No story about Labour's renewed confidence is complete without reference to National - and John Key's patchy performance this year has Labour's tails wagging.
The first sign that he had lost his mojo was his equivocal response over the share sale of Auckland International Airport - after which Labour have labelled him as "slippery." Cullen won't divulge who thought of the word but says the term was well planned in advance.
"He is not looking shiny and new any longer, that's for sure," says Cullen.
"As Key has come under scrutiny there is a growing realisation that this is not a perfect story, that this is not the dream from Casting Central, that there are problems there."
Cullen says Key is at a disadvantage because he doesn't have the depth of National Party tradition to fall back on. The long term for a foreign exchange dealer is six months, he says.
"And that is his difficulty that he hasn't got that firm anchor which, when things are getting a bit difficult, gives you the stability to respond."
ONE of the more remarkable features of the Fifth Labour Government has been its relative internal discipline, all the more unusual after nearly three terms in power under the same leadership.

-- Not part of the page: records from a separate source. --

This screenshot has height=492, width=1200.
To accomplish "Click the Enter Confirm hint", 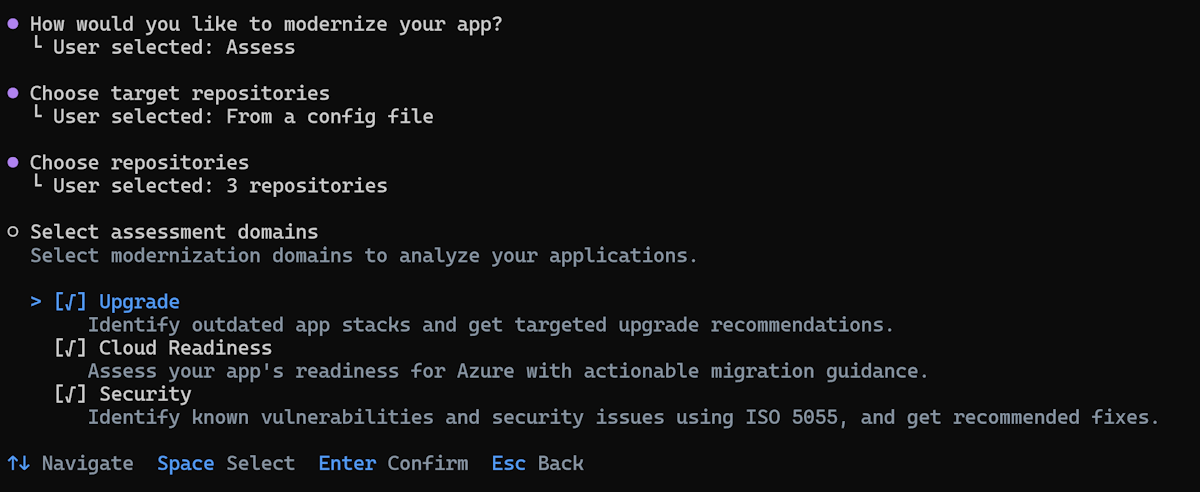I will pos(393,464).
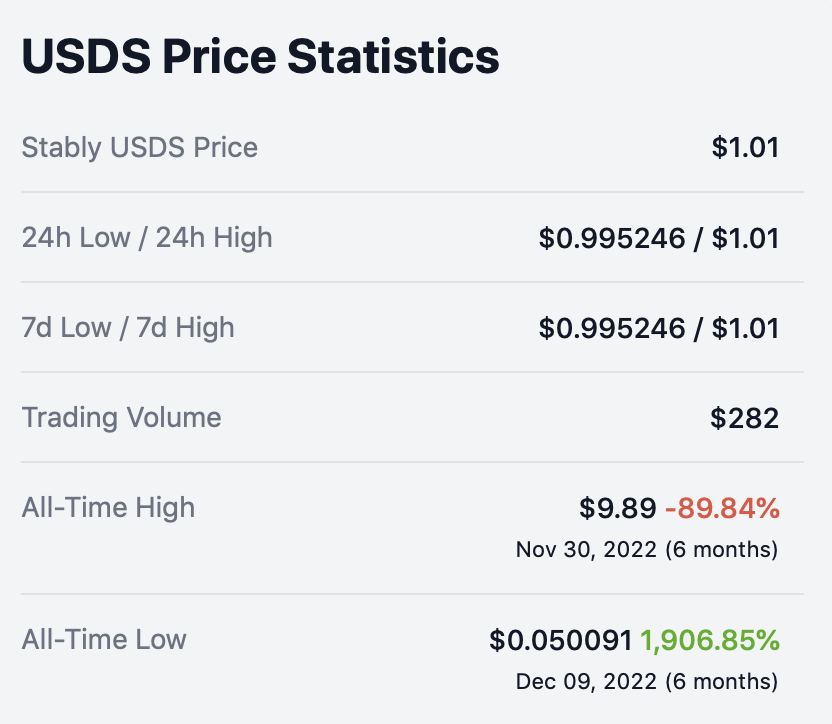Click the Dec 09, 2022 date

(x=586, y=681)
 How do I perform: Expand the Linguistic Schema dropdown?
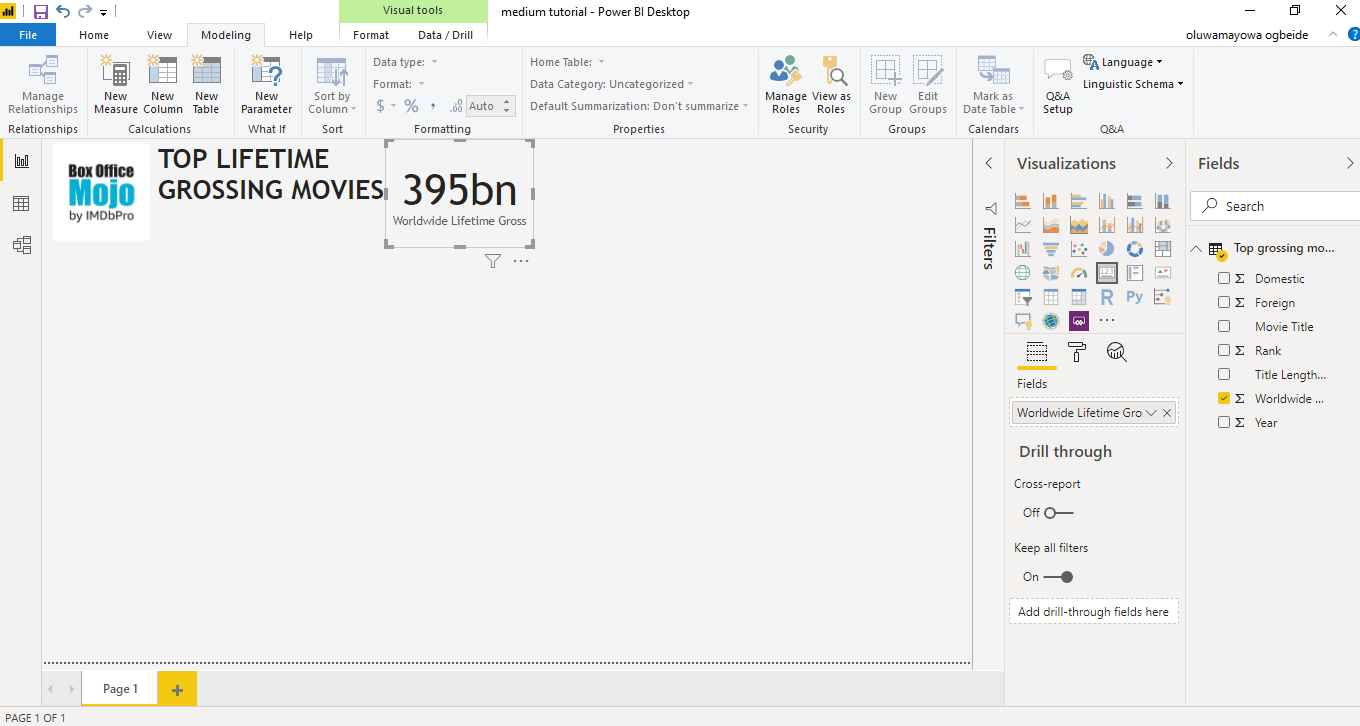(1133, 84)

Cullen pays tribute to Clark for that. "When the chips are down, the ability of Helen to manage through periods of turbulence and difficulty with the Government gives people a huge feeling of confidence."
He also pays particular tribute to Benson-Pope, a colleague and friend who replaced him in Dunedin South when he moved to Napier.

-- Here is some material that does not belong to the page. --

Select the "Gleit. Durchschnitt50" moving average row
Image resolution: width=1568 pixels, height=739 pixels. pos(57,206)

Pope had acted "with incredible self-discipline and integrity" not just in standing aside but when he lost the nomination, a blow that is very hard in politics. Benson-Pope lost out to Clare Curran, a communications consultant who worked with Australian unions. Hers has been a rough ride into contention.
For the most part, the rejuvenation in the party that has taken place under leader's orders since the last election has been achieved with minimal trouble. The result has been new ministers, new MPs in on the list and a swag of new young Labour activists as candidates.
Many aren't expecting to make to Parliament this year in their seats or the list but have their sights on 2011.
Williams says the party has met the rejuvenation challenge and that's one of the things that has made him so chipper. He also learned from the Australian election, where a new face heading Labor swept away an old Government. Williams refuses to see that as an omen for a National landslide. In fact the reverse.
"Everyone talks about a landslide but it wasn't. It was a very near-run thing. The difference between the primary vote for the Coalition and the Labor Party was 2 per cent."
He also learned that mobilising the vote was an important as policy. And, he says, it showed him that tax was not necessarily the crucial issue. Exit polling in Australia showed that Workchoices, the Coalition's unpopular industrial relations policy, was more influential.
"In 1990 we knew we were going to get thrashed. There was all that 'change the leader, change the policy' kind of stuff. There is certainly not that sense. I think there is a sense out in the party that we are in with a chance."
DRUMMING UP VOTES FROM FAR AFIELD
One of the new Labour candidates causing excitement is Jacinda Ardern, a former Beehive staffer who will be a list-only candidate.
She will spend the campaign working up the party vote in London, where she has been working in the British Cabinet office and has just finished working on a review of policing in England and Wales.
She is also president of the International Union of Socialist Youth, to which Young Labour is affiliated.
More certain faces in the next Parliament will be Chris Hipkins (replacing Paul Swain in Rimutaka), Iain Lees-Galloway (replacing Steve Maharey in Palmerston North), Clare Curran in Dunedin South, and Carol Beaumont, the CTU secretary who is expected to win selection in Maungakiekie, now held by Mark Gosche.